General hypoplasia of speech

During the first six years of life, the child acquires more knowledge than in all other years combined. Especially rapid development occurs in the first two years, when a newborn baby, having only a few congenital reflexes, gradually learns to sit, crawl and walk, understand someone else's speech and speak independently and acquire other important skills.

To understand and reproduce the native speech the child learns for a sufficiently long period of time. There are certain norms of speech development, focusing on which, parents can in time suspected of a child development gap.

General hypoplasia of speech (OHP) and delayed speech development are not the same thing. If in the second case, the kids just start talking a little later than their peers, then in the case of OGR children have verbal disorders associated with both meaning and sound.

The reasons for the underdevelopment of children's speech are different: they can be the consequences of birth trauma, and various neurological diseases, and traumas of a psychological nature.

Characteristics and psychological features of children with OHP

General underdevelopment of speech is usually diagnosed in preschool children 4-6 years. As a rule, these are children with a normally developed intellect, without hearing defects. They start talking later than others, and their speech is often illegible, only parents understand it. Growing up, children begin to take very critical attitude to the defect of speech, to experience. That is why the general underdevelopment of speech needs treatment, and overcoming this problem is quite realistic.
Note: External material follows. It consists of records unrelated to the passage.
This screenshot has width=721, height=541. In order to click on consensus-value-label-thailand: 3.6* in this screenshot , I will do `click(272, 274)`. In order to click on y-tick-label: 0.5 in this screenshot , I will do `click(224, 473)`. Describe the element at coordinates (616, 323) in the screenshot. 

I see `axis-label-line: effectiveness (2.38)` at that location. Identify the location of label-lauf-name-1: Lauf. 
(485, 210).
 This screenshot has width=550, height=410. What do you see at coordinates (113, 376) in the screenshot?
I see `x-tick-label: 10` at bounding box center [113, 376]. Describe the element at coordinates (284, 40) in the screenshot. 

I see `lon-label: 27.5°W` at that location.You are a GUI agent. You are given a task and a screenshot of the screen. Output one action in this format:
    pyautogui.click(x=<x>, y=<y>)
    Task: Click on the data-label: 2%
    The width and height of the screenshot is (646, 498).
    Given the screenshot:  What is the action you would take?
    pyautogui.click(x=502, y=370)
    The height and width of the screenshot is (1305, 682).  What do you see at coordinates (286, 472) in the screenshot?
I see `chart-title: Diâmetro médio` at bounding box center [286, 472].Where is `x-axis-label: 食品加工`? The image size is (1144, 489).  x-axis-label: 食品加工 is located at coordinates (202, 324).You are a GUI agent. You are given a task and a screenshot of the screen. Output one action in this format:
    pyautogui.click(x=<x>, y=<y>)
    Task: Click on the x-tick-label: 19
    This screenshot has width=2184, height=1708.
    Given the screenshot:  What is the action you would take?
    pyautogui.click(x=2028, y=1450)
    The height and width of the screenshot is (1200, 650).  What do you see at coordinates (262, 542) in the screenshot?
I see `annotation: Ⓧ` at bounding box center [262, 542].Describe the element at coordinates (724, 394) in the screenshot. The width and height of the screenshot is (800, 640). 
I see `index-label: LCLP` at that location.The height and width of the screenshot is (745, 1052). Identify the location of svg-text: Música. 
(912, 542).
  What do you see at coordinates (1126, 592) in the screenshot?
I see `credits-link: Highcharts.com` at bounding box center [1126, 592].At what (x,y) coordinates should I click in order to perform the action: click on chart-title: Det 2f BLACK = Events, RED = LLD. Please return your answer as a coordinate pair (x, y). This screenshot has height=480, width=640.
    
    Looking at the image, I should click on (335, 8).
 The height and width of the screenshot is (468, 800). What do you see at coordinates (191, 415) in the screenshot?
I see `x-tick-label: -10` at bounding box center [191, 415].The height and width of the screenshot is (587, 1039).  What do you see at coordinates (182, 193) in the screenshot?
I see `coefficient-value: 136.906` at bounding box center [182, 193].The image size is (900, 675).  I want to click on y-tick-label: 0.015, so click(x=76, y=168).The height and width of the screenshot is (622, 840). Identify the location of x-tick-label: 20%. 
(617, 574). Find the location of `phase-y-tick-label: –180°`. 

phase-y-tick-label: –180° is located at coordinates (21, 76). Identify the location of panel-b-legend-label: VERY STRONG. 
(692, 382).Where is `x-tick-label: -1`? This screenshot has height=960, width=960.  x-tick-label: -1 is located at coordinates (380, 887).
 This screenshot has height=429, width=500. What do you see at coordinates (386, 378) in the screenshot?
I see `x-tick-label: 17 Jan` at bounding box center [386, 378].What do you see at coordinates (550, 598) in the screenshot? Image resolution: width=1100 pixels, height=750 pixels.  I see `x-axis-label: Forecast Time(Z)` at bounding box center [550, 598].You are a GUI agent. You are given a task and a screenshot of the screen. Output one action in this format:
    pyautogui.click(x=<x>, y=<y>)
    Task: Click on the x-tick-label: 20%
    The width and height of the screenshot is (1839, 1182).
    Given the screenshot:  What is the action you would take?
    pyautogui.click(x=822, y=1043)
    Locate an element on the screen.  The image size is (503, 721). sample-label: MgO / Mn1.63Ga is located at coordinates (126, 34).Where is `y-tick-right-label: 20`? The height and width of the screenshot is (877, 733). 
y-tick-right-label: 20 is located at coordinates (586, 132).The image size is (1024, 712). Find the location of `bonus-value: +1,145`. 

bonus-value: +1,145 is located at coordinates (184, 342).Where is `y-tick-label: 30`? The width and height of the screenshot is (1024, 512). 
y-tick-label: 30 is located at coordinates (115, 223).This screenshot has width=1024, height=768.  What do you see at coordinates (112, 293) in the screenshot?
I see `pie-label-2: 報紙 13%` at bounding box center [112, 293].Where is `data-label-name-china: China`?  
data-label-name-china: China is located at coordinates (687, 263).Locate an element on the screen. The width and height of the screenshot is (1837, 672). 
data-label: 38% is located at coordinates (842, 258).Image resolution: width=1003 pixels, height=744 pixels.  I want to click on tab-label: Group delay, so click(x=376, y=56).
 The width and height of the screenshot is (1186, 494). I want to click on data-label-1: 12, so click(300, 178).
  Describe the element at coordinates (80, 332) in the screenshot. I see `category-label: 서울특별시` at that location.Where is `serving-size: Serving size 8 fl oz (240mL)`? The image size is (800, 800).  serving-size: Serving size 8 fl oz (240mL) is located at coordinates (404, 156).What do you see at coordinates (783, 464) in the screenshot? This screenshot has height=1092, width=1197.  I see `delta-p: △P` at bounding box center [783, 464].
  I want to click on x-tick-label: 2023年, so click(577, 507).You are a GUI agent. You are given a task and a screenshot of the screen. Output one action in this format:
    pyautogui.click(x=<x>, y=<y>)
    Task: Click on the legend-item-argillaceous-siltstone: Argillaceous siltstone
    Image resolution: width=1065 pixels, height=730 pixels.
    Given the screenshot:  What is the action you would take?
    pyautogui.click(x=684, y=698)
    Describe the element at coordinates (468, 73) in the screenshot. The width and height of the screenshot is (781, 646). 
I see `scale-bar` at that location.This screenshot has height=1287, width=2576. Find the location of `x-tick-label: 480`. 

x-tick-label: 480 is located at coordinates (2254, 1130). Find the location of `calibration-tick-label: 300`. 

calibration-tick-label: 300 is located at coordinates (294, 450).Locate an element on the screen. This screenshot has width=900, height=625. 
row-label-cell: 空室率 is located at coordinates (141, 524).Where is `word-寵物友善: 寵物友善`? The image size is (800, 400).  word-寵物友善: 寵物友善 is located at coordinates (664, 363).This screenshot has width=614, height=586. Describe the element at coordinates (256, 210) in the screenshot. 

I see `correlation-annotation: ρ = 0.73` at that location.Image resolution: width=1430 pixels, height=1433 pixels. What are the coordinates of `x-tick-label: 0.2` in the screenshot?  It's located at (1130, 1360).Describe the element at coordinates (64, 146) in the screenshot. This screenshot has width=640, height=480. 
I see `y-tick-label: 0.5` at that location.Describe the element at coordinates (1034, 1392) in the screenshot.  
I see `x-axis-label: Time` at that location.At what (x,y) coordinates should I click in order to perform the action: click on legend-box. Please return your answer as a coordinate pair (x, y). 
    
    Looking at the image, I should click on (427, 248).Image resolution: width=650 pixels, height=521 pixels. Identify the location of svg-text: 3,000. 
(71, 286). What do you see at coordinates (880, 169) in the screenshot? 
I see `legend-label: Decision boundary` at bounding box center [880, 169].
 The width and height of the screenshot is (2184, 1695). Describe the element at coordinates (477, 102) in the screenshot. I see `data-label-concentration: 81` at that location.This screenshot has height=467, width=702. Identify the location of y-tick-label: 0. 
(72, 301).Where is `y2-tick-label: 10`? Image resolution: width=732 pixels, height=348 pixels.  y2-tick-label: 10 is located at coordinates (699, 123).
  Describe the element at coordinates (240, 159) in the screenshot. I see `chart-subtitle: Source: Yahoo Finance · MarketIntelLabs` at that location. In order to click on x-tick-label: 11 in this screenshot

Levels of general speech underdevelopment

Physicians distinguish four levels of general underdevelopment of speech.

  1. The first level is characterized by an almost total lack of speech, when the child babbles more, actively using gestures than he says.
  2. On the second level of the OSR, the child has a phrase speech in its infancy. He is able to pronounce sentences of several words, but often distorts words and their endings.
  3. The third level is characterized by a more meaningful speech: the child speaks freely, but his speech is full of lexical, grammatical and phonetic errors.
  4. The fourth level of speech underdevelopment is diagnosed in children who make speech errors at first glance insignificant, but in the end interfere with normal learning.

Regular speech therapy should be conducted with children with OHP. In addition, the control of a psychologist and sometimes a neurologist is necessary. Children with this diagnosis is extremely important for increased parental attention and support, without which it is impossible to overcome the disease.